うわ。これを書いた奴のパスワードが、符号長に比例した強度を持つか、ちょっと試してみたい気がします。
我々のテクノロジーに関するドキュメントには、どこか本当に奇妙なレベルで、ランダムに嘘が混入されています。上記引用者の無邪気な半可通ぶりを見ていると恐ろしくなります。バグとドキュメント管理とに縁が無い世界には、鳩ポッポが飛びまわる平和に満ちています。
でも、ドキュメントの無邪気さが極限にまで達し、内容の解釈を片っ端から読者に丸投げするような極めて詩的な、幻想的な文章になると、もうどうでもいいや、とか思えてきます。
……新歴史主義以後、歴史の終焉以後の発想では、いまや世界はすべて遺伝子的暗号として解くべきテクストとして再定義されている。そのちがいは、後者の立場を取る限り、暗号解読されたテクストは、わたしたちを解釈の快楽どころか、新たな実体験へと……
結論。1995年は、ファンタジィです。
別名、「萌える法律読本」時々のうずらチェックで巡回していて知った本です。正直に言って萌えは弱めですが、普通の本にはありえない雰囲気を持っています。
この本は著作物の媒体間コピーや2次著作物などの、ヲタクにとって今や日常的な行為に関しての、法律とその解釈、そして適用について過不足無く纏めた本です。極めてヲタ的な、乱れまくった雑学注釈の中に、法解釈はきっちりと明確な点は明確に、曖昧である箇所はそうと指摘する内容となっています。
著作権に絡む部分での大抵のヲタ的活動に指針を与える内容であると思います。つまり、読んでおいたほうが良い、と。
シリーズ化の予定があるようなので、次の著作では、何よりも更なる萌えを期待したいところです。もちろん、内容も。
しかし、現代においてテクノロジーとメディアを論じるとき、焦点はやはり著作権になると思います。暗号よりも遥かに。
我々は、新しいテクノロジーとそれが可能とする表現について、誰もが幸せになれるルールを、自分たちで作るべきです。未来のために。
電波、出したいなぁ、とか考えたことありませんか。
いや、お脳から漏れ出す奴じゃなくて、ちゃんと電気で出す奴。メガヘルツくらいだったらディジタルで直接変調して楽しいだろうなぁ、とか思うのです。
この本は、ディジタル無線伝送の基礎から最新の手法まで、実装に近い記述から丁寧に説明しています。非常にわかりやすく、実際に試してみたくなる内容です。
……でも、試すことはできません。無線免許取ったからといって出し放題になれる訳でも無いし。
もし、ITUのような国際調停機関が無かったら、周波数を巡って戦争でもしていたのではないか、等と考えたこともあります。デンパは公共の、人類全体の財産です。

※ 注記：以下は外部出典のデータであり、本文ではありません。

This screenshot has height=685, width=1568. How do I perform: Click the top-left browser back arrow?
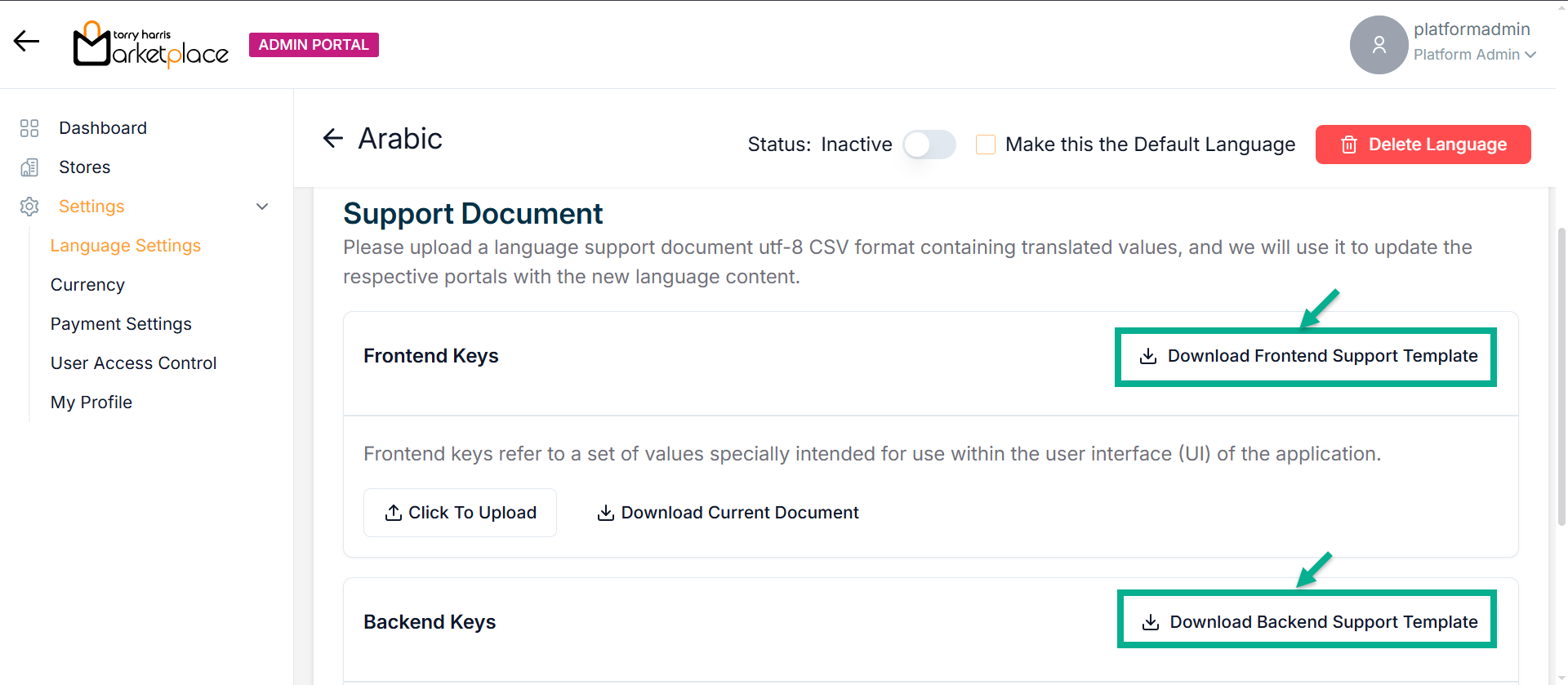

超光速より自己増殖や人工知能の方がよっぽど楽だよなぁ、とか、最近野田さんのサイト見ながら思います。一般相対論に突撃しても、予想される工学的見返りが乏しいのが何とも切ないのです。
それと比べると、自己増殖も人工知能も、天然ものがそこらにウヨウヨしています。実現性は非常に高く、見返りも莫大です。何時の日か自作の自己増殖機械でもって、見上げた月を漫画みたいな継ぎ目つきの金属で被っちまったら楽しいだろうなぁ、とか思いませんか?
幸いなことに、自己増殖も人工知能も、根本には計算理論があります。一般相対論より文脈自由文法の方がとっつき易そうですし。
本書は、基礎として高校程度の数学の知識があれば充分理解できる内容です。まず数の集合についておさらいをして、オートマトンの種類と働きを、証明と動作の順を追った説明で解説します。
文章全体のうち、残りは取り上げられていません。